## Problems
A – From the passage on loss, list every way it says the things that don't kill you can leave a person bankrupt.
B – Write the next few sentences of the passage on loss, starting right after its last sentence.

## Passage shown
Look, I understand the desire to stop loss from having the final word, but can’t we just let it have a say?
The hard parts of our existence are not an aberration or interruption to life — they are life. This push to make lemonade out of every single lemon we’re handed puts an unreasonable expectation on us as humans. It perpetuates a narrative that says suffering is all in your head, or at least in your control.
It is not.
America is a country where 40% of adults do not have the capacity to save $400 for an emergency. It is a country where we do not have paid bereavement or parental leave, where social safety nets are flimsy and unreliable, and where mental health is a buzzword, but good luck having your insurer cover any of it. America is a place where the things that don’t kill you can leave you financially, emotionally, and spiritually bankrupt.

## Source material
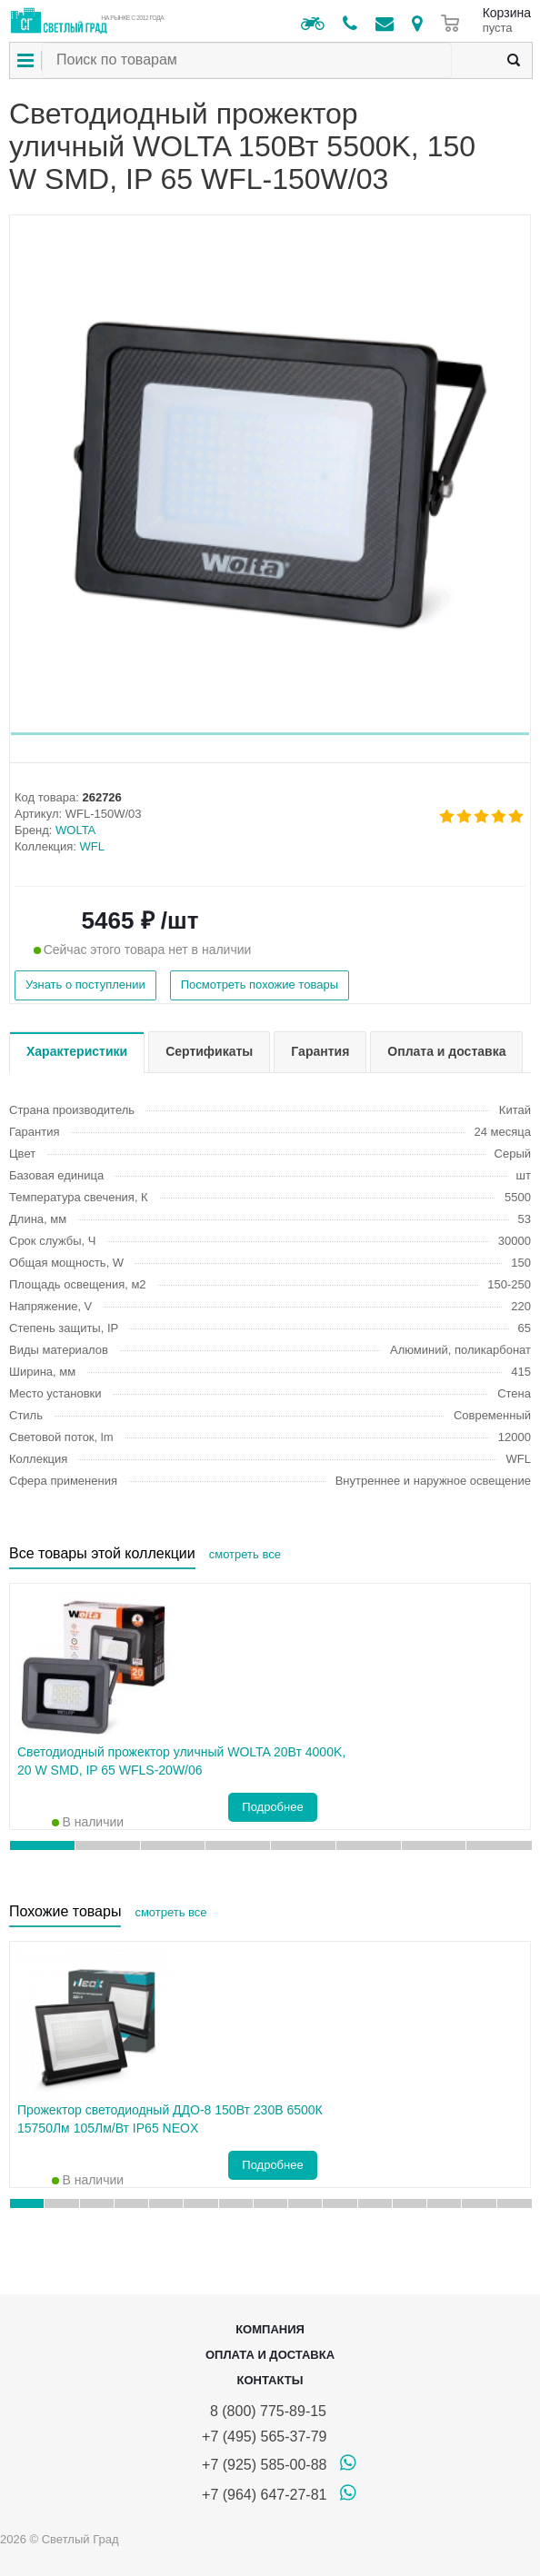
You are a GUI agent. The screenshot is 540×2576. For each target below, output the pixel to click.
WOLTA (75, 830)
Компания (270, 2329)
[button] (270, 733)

## Results
A – financially, emotionally, spiritually

B –
I’ve been watching The Vow, an HBO docuseries about Nxivm (pronounced Nexium). Nxivm is… well, it’s a cult. But it was also a multilevel marketing company in the nebulous world of self-improvement. Participants were lured in by the notion of attaining a big life and told they needed to get rid of “limiting beliefs.” Over and over, members talked about aspiring to joy not as an occasional experience, but as a constant state of existence. Yet it seemed impossible for them to achieve that, no matter how many thousands of dollars they’d spend on courses.
It is honorable for you to try to change and adapt and grow throughout your life. Trust that you will. But you are not responsible for using your suffering as self-improvement. Your responsibility is to evolve, not optimize. When life gives you lemons, you do not owe anybody a glass of lemonade.
Your goal is not to come out of every trial and trauma a better person, but to make it out alive.